Без дальнейших слов Джим отталкивает Себастьяна, поднимается на ноги и щелчком пальцев приказывает идти следом. В ванной Себ вновь опускается на колени, а Джим достает другой набор зажимов и ножницы.
— Ты выучил свой урок, Себастьян?
Себ отчаянно кивает.
— Ты больше не станешь перебивать или перечить мне?
Себ трясет головой, взглядом умоляя Джима.
— Хватит строить щенячьи глаза, я уже решил, что сниму швы. — Джим быстро удаляет нити, и Себастьян, вздохнув с облегчением, осторожно проводит языком по пересохшим и воспаленным губам.
— Готов поспорить, тебя замучила жажда, верно, Себби? Ну же, закрой глаза, открой рот!
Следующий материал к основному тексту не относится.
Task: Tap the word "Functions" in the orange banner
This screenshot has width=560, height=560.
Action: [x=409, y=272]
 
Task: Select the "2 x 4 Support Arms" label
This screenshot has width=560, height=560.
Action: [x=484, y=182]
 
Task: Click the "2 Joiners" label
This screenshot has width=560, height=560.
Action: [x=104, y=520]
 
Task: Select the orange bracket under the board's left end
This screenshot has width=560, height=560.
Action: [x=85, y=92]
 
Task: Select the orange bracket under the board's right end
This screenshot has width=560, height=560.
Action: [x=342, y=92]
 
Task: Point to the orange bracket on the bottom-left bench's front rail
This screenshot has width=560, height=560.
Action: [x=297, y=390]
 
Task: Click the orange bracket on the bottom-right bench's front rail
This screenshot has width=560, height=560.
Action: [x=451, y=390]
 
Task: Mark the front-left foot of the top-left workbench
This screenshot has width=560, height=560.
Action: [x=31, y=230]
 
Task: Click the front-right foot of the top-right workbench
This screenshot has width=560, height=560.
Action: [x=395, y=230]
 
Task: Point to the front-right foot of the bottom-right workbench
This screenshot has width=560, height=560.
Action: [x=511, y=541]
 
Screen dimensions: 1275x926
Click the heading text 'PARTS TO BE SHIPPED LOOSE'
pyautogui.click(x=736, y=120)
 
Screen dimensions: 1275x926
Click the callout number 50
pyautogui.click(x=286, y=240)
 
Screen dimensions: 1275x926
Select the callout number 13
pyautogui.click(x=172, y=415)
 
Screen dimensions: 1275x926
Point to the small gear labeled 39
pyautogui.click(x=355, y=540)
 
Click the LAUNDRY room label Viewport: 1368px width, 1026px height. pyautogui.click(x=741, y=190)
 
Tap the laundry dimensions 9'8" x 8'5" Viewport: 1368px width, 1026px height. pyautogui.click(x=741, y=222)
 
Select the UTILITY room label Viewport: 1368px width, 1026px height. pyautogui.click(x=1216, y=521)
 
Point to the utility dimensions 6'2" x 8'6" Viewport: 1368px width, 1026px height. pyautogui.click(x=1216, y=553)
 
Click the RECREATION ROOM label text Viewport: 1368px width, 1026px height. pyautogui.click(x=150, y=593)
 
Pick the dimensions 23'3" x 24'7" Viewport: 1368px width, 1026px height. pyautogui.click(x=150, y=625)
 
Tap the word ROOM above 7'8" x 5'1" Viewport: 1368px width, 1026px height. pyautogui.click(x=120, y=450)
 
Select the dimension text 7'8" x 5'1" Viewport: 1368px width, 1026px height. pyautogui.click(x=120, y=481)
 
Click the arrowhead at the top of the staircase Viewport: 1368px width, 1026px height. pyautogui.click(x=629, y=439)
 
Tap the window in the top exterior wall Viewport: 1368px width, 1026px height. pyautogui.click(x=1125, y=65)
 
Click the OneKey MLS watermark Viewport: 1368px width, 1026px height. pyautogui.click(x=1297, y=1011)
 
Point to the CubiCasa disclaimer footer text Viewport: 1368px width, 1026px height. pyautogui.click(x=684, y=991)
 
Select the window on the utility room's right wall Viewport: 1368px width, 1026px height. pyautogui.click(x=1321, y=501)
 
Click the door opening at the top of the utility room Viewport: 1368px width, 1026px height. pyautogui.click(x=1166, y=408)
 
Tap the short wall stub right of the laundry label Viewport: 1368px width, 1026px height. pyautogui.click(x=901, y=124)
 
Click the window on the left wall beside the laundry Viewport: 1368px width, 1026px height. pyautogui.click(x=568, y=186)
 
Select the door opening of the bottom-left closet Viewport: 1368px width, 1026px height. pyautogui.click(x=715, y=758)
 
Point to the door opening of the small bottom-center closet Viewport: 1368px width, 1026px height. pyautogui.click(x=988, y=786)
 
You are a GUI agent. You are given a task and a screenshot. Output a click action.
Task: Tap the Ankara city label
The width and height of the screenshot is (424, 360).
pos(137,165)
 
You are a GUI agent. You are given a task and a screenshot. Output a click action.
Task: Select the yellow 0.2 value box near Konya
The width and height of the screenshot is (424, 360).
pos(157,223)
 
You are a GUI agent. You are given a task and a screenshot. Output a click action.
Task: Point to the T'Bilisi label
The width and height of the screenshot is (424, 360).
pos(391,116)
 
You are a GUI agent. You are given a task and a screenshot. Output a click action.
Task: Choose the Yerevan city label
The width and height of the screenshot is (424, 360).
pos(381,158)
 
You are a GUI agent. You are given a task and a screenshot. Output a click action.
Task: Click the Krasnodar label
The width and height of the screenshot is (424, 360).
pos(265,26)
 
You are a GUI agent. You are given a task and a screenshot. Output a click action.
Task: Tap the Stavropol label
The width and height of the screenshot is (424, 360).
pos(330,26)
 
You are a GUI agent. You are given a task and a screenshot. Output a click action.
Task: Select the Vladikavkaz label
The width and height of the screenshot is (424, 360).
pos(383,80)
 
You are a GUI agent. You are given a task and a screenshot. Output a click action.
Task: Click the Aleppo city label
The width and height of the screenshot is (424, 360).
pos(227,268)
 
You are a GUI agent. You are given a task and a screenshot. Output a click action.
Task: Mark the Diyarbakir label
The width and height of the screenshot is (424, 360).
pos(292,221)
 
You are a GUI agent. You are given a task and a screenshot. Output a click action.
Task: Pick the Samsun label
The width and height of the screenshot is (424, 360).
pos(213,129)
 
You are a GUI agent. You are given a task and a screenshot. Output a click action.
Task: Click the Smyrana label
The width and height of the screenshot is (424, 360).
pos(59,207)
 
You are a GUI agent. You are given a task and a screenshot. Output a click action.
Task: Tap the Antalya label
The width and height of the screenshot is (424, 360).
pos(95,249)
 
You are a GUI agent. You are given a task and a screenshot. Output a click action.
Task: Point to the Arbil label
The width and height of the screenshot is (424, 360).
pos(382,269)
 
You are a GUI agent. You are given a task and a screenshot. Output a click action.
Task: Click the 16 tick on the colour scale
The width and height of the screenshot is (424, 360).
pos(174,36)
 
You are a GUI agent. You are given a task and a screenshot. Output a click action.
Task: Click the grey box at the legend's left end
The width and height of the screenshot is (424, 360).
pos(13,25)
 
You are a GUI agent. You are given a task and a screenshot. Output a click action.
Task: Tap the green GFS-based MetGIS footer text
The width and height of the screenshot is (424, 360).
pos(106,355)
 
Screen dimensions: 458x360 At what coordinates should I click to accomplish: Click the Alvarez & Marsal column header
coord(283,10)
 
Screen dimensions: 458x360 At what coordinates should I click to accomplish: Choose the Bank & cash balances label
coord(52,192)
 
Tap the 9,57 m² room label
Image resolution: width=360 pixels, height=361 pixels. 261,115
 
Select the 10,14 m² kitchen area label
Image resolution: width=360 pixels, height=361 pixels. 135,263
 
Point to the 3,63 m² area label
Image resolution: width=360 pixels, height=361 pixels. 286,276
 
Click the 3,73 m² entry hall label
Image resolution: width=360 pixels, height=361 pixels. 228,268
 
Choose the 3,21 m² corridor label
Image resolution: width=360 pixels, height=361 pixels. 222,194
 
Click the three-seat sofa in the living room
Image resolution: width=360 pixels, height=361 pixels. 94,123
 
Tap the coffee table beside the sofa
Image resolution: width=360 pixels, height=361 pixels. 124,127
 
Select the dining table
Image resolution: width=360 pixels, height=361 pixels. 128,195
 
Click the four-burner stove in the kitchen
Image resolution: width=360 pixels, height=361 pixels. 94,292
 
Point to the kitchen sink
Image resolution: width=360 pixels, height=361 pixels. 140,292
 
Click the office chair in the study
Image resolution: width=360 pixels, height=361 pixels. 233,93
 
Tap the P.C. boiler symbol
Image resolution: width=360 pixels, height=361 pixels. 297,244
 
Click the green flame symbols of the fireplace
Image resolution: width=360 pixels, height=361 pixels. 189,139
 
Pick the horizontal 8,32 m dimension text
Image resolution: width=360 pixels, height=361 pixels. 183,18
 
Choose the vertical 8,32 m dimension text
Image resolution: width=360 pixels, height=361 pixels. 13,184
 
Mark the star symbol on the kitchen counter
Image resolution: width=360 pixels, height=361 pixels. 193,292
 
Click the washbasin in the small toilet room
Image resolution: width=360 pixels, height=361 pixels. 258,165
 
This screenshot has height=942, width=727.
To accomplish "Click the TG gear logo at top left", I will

Джим сует возбуждённый член в рот коленопреклонному Себастьяну, не обращая внимания на недовольное мычание, и начинает размашисто трахать его. Это больно, и, скорее всего, проколы от швов снова кровоточат, но Себастьян знает, что наказание на этом завершится, и старается плотнее сжимать губы вокруг члена, обрабатывая его языком в такт толчкам, изредка постанывая горлом в попытках дышать и не давиться.
Джиму не требуется много времени, чтобы застонать и вжаться в его лицо, так что Себастьян утыкается носом в мягкие темные волосы на лобке, а яйца шлепают его по подбородку. Сперма Джима горячая, соленая и горькая, но, как ни странно, она немного успокаивает пересохшее горло Себастьяна. Когда Джим заканчивает и вынимает член, Себастьян облизывает его дочиста тщательно, как и всегда, и кончиком языка вылизывает из щелки последние следы семени.
— Хороший мальчик, Себ. Ты отлично справился, я горжусь тобой. — Джим нежно ерошит его волосы. — Иди, прими душ, и я приложу что-нибудь к твоему рту.
Себастьян трется носом о внутреннюю сторону бедра Джима, до странности воодушевленный похвалой. А Джим берет его за подбородок и заставляет поднять голову.
— Но запомни, милый: выпендришься так ещё раз — и вместо ниток я возьму заклепки.